## [Podane wpisy]

------------

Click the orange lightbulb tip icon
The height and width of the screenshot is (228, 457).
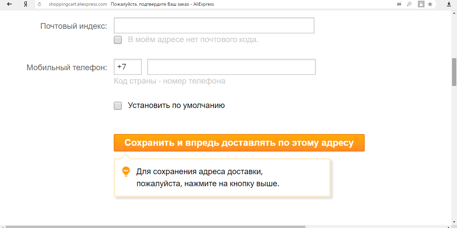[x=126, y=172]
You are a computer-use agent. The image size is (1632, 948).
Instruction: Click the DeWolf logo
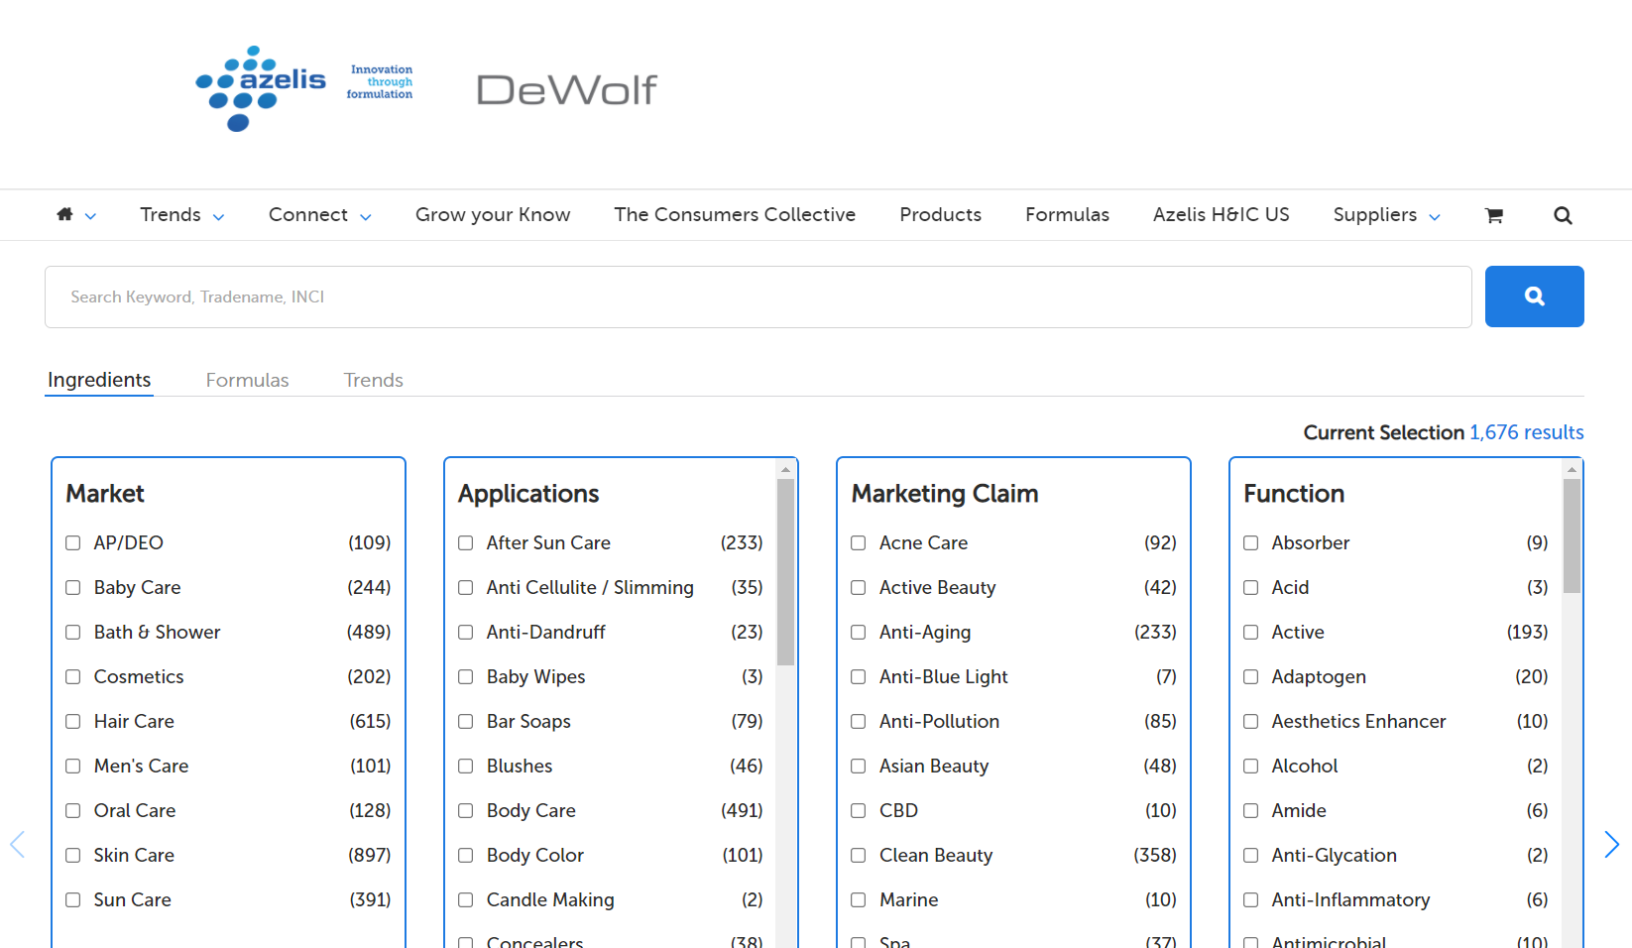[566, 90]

------------

Ułóż wszystkie powyższe wpisy jako CSV z dwiema kolumnami, „tekst” i „odpowiedź”, po jednym wierszu na wpis. Tekst i odpowiedź umieść w osobnych polach w cudzysłowie, podziały wierszy zamień na spacje i pomiń obrazy.

## [Rozwiązanie ćwiczenia]
tekst,odpowiedź
"Click the orange lightbulb tip icon The height and width of the screenshot is (228, 457).","[x=126, y=172]"
"You are a computer-use agent. The image size is (1632, 948). Instruction: Click the DeWolf logo","[566, 90]"